Data in this exercise:
'''
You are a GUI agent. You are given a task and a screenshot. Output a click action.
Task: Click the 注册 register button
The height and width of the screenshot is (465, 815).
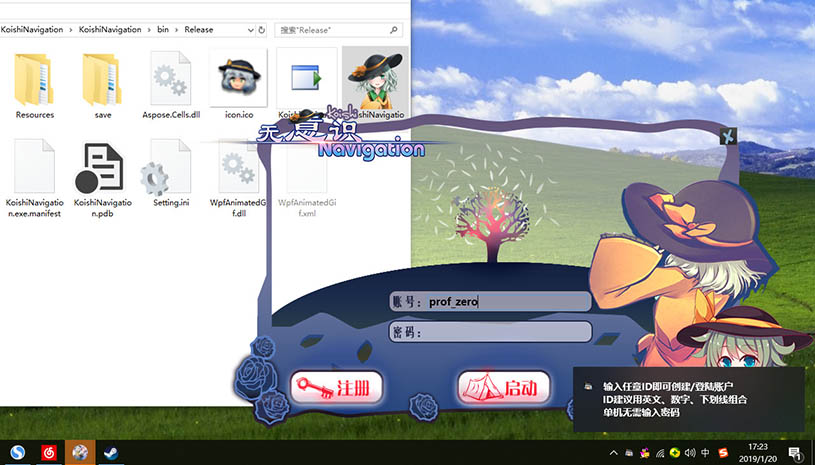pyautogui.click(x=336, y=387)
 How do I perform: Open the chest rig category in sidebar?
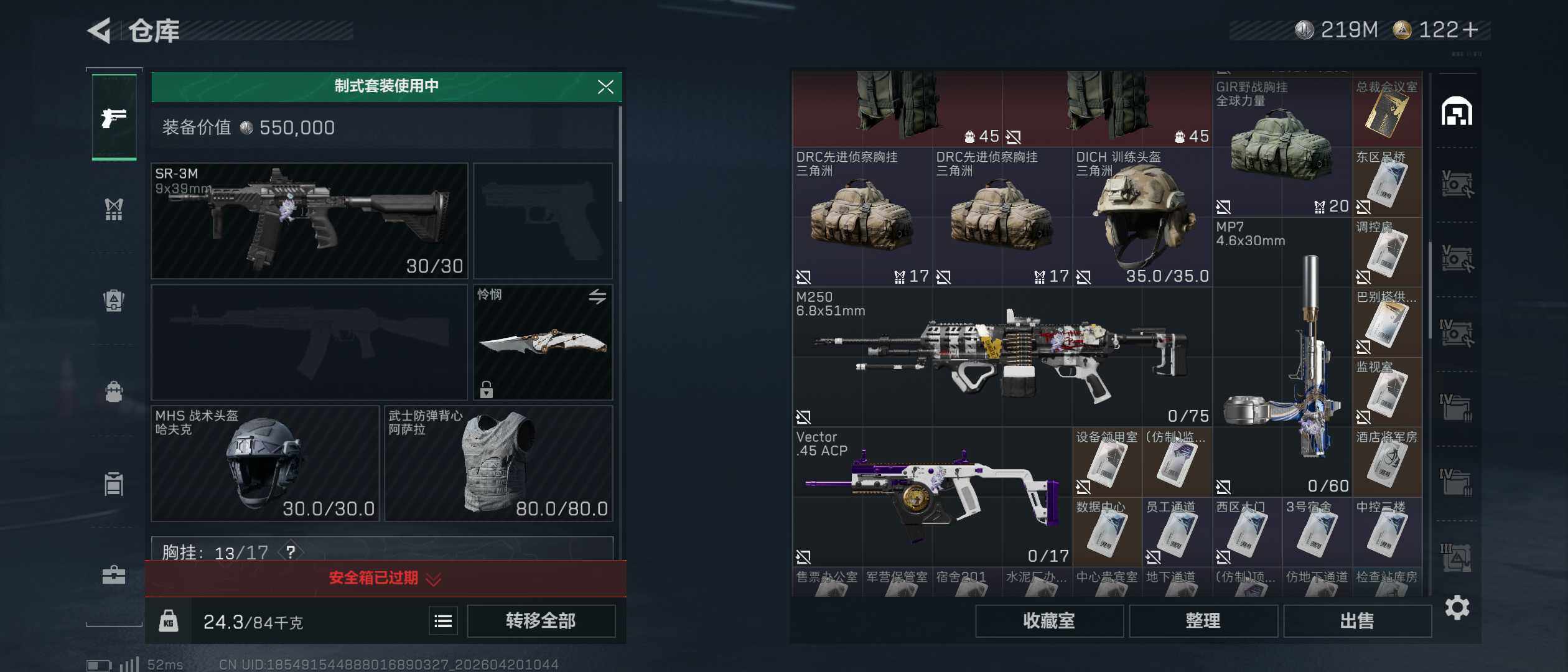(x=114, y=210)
'''
Exercise goal:
Can you rewrite the lines from the one containing "How do I perform: Open" through the last line, replacing "chest rig" with "backpack" and changing nothing else? Leave the pictures out of your answer.

Worked answer:
 How do I perform: Open the backpack category in sidebar?
(x=114, y=210)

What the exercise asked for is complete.